Subtitle “Time to remember”.

When I was in high school, the consumer society began to take shape in Vietnam: beer, cheese, cigarettes, toothpaste and vinyl music albums. Then we moved on to AKAI tape.

By the time I got to the US, the first item I purchased was a portable cassette recorder

(to record music from home, not knowing that someday, they could be digitized, compressed and downloaded).

We used Super 8mm for home filming, and Sony 3/4 inch field recorder for news gathering (some stations still hung on to 16mm film, but this required dark room, which slowed down news processing) while college roommates wouldn’t let their  8-track player out of sight.

Audio Editing back then required one to cut the tape by a razor and scotch-tape it back.

And computer time at the lab meant sitting in the hall with punched cards in hand. Those equipment are now museum pieces. Gone also were names like Zenith and RCA. (BTW Samsung is getting into Medical Device space ).

We have tried so hard to deliver goods and services from point A to point B.

Encoding and decoding the content, medium-agnostic e.g. tin cans, message in the bottle, pigeons.

(in today’s term,  “dumb” phones).

Learning in an analog age was cumbersome e.g. researching a subject (Dewey system) and tabulating the findings.

I posted a BBC clip about the Joy of Stats. The professor was able to show case 200 years of progress in 4 minutes. Comprehensive and captivating.

3-D holographic presentation sure beats the transparencies of the overhead projector (whose bulbs got hot and burned out quickly, often times, in the middle of the spill).

Or the slide trays which “sync” pulses on music tracks, and we called that multi-media.

It is hard for today’s teens to comprehend the pre-Google pre-YouTube age. And just for amusement, we can show them a picture of mobile movie box (often on bicycle). I spent a large chunk of my allowance on those Charlie Chaplin clips with head stuck inside the dark drape.

The kids I hung out with, Pierre, mixed French and Vietnamese, Ali, Indian and other half-breed French kids in the neighborhood. where have they gone?

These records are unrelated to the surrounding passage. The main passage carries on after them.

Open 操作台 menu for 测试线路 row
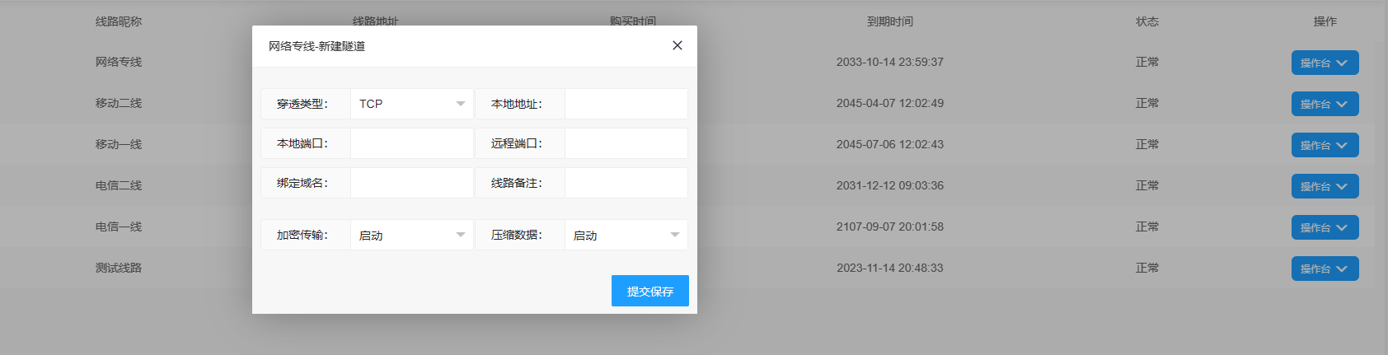Viewport: 1388px width, 355px height. (1324, 269)
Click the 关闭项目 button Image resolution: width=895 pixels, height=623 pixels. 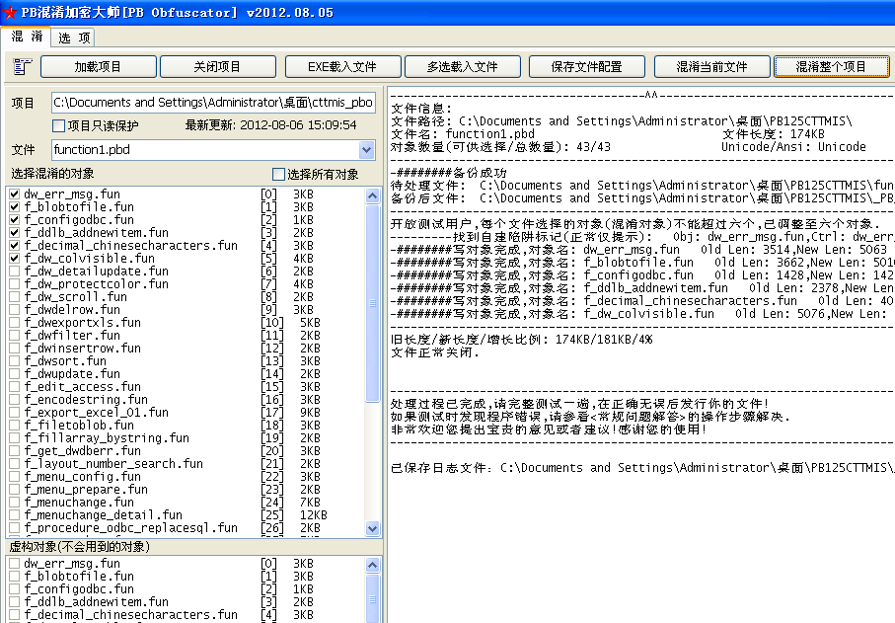217,67
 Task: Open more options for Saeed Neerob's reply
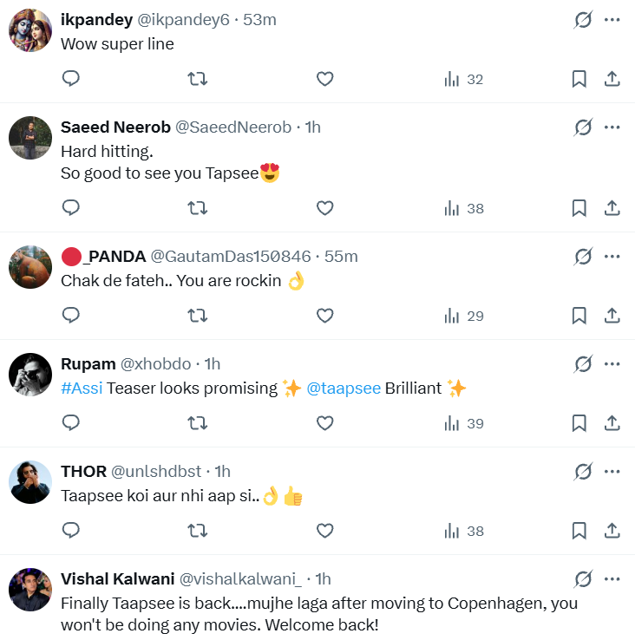pos(612,127)
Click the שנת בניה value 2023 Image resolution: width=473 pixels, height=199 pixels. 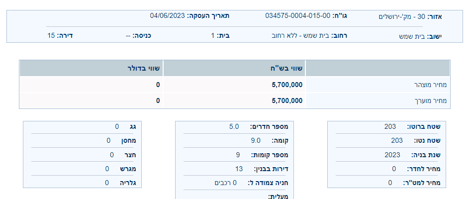tap(392, 155)
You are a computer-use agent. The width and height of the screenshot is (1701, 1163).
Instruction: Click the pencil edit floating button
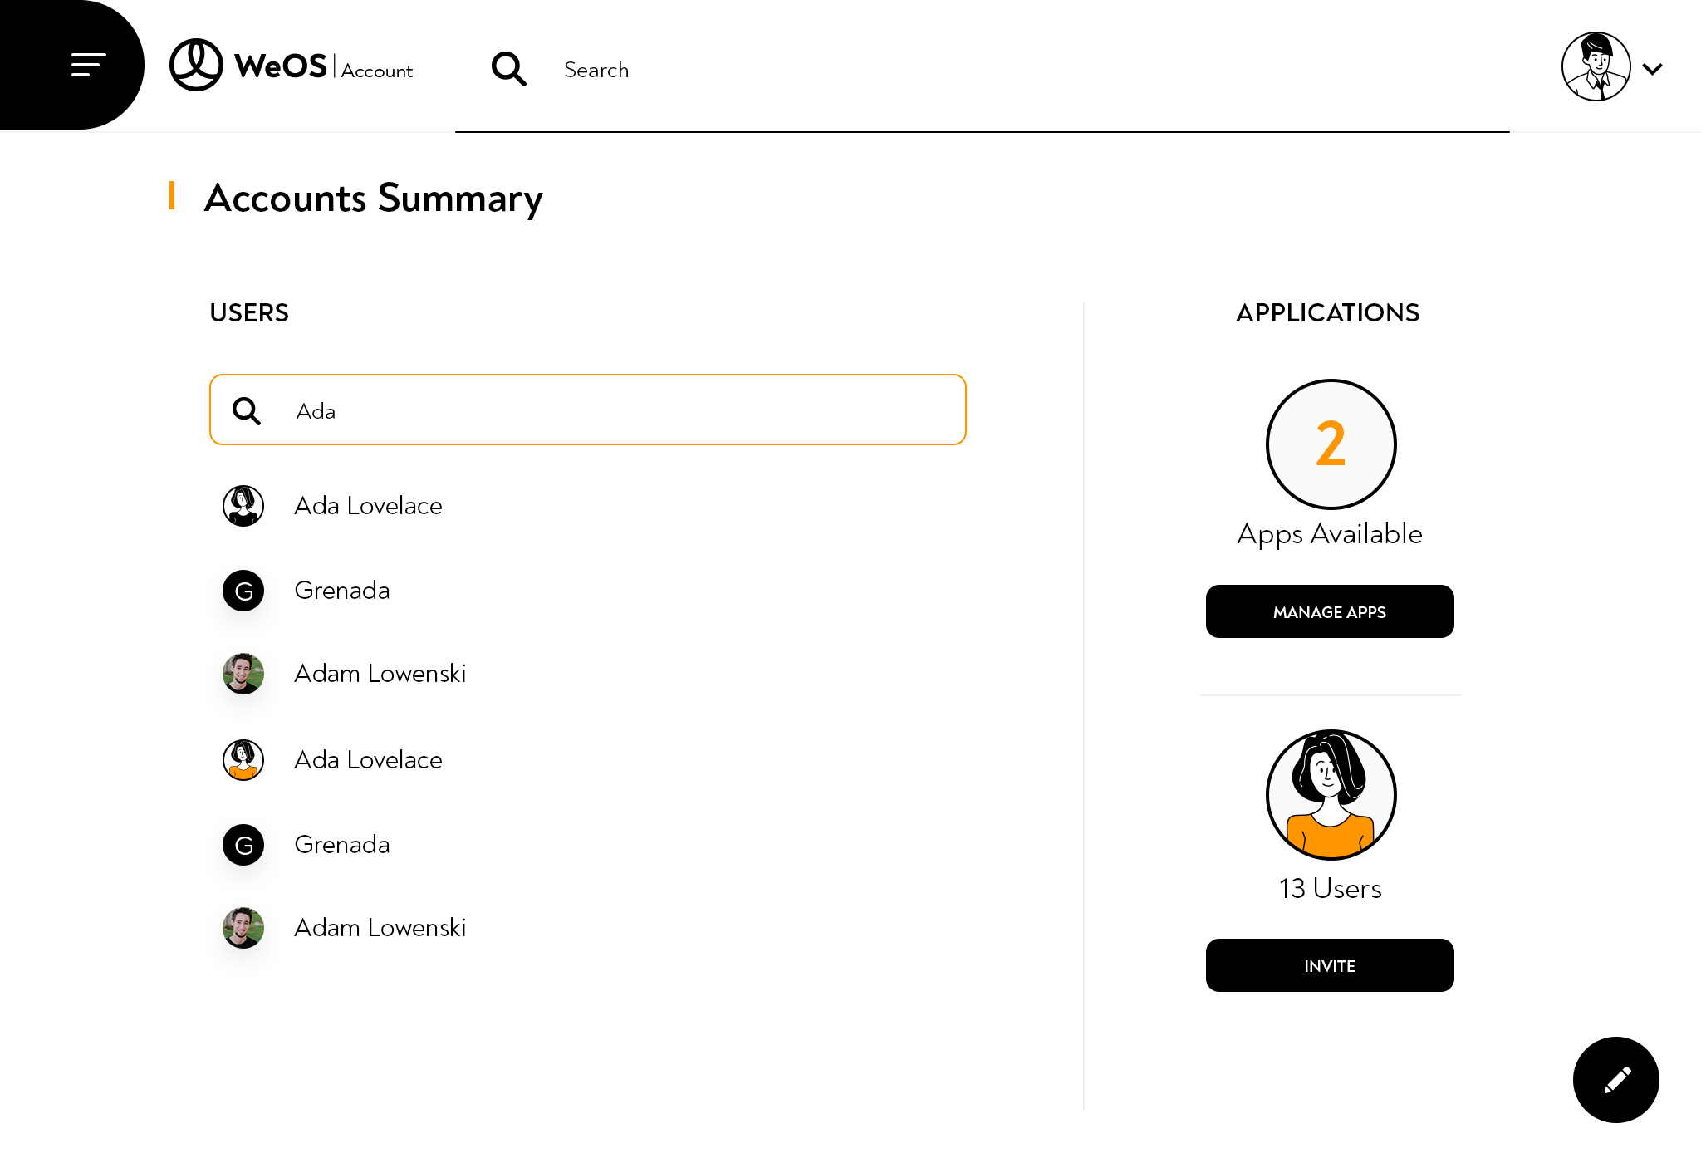[x=1615, y=1079]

And the technology and tools I was used to, where have they all gone as well.

To be sustainable, we will have to do away with resource-intensive tools.

And to accommodate a larger crowd on spaceship Earth, we will have to learn to negotiate in this new economy of hope.  In San Francisco, they are now testing a car-sharing model with many benefits e.g. help pay the bills, reduce CO emission and require less parking space.

If you come to San Francisco, be sure to wear some flowers in your hair.

And marvel at the Golden Gate Bridge, which still stands uncontested throughout the rise and fall (and reinvention) of Silicon Valley. That I found reassuring. A bridge from point A to point B . It’s still there, so is my resolve to cross it.